Twenty five years ago, a disability meant a bar from teaching. Only those who passed a stringent medical were deemed fit to be in the classroom. Even today the National Bureau for Students with Disabilities estimates that only one teacher in 1,000 is disabled.
"There are barriers all the way down the line," says Richard Reiser of Disability Equality in Education. "Having a disability can make it difficult to find a school for teaching practice. And once you've qualified, headteachers and governors are often wary of what they see as extra hassle."
But there are six million disabled adults in the UK, and the Disability Discrimination Act (1995) means teaching should be open to anyone. So what's it like being a teacher if you are disabled? Not easy. But those already in the job say the personal rewards make the extra professional demands worthwhile, as the following examples show.

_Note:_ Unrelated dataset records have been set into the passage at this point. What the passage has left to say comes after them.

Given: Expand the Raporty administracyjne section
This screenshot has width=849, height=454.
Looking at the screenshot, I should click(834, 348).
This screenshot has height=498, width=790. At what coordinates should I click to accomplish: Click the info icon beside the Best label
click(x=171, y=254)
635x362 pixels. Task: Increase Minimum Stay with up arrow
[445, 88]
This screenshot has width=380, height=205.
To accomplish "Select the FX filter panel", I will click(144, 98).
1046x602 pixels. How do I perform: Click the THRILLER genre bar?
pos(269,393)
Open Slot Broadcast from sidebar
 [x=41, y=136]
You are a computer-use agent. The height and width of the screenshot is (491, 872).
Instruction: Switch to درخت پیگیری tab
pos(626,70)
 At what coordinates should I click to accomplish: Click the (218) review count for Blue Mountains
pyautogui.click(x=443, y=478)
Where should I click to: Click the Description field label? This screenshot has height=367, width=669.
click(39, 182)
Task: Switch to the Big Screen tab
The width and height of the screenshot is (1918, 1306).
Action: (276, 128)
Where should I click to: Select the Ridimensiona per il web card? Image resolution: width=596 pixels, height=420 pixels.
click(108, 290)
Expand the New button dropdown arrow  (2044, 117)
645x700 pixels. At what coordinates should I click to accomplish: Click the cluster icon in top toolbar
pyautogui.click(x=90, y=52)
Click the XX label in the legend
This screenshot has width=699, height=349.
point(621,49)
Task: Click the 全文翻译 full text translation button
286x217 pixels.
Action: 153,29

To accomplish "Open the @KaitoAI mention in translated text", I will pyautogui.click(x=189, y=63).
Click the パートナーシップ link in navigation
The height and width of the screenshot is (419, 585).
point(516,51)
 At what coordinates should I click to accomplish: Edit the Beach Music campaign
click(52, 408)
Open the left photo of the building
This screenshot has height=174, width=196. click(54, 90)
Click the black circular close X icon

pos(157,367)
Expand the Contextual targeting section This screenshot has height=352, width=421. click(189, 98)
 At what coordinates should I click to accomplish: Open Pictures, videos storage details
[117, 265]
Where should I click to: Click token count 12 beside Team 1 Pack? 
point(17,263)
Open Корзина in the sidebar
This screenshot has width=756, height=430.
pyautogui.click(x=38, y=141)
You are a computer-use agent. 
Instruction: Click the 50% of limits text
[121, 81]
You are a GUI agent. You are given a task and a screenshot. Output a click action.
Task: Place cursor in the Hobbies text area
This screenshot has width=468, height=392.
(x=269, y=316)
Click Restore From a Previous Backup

When Mabel Davis went deaf at the age of seven following a bout of TB meningitis, her mother noticed a change in her personality. No longer quiet and private, she became more assertive, making sure she was included in conversations and activities. Now, as the experienced head of Heathlands school for the deaf in St Albans, Hertfordshire, she admits some people might call her bloody-minded. "I refuse to be beaten by a system that cannot look beyond the disability. But it's not about conflict or confrontation. I like to think it's about humour and winning people over."
Ms Davis has been teaching for 24 years and is just starting her 12th year as head at Heathlands. During that time she has engineered a unique inclusive partnership with the local mainstream comprehensive, Townsend, where Heathlands pupils are taught all their practical and visual subjects.
She has won the Royal Association for Disability and Rehabilitation's Person of the Year award (1993), and become a founder member of the General Teaching Council, where she fights for disability rights. She is still the only deaf headteacher in the UK.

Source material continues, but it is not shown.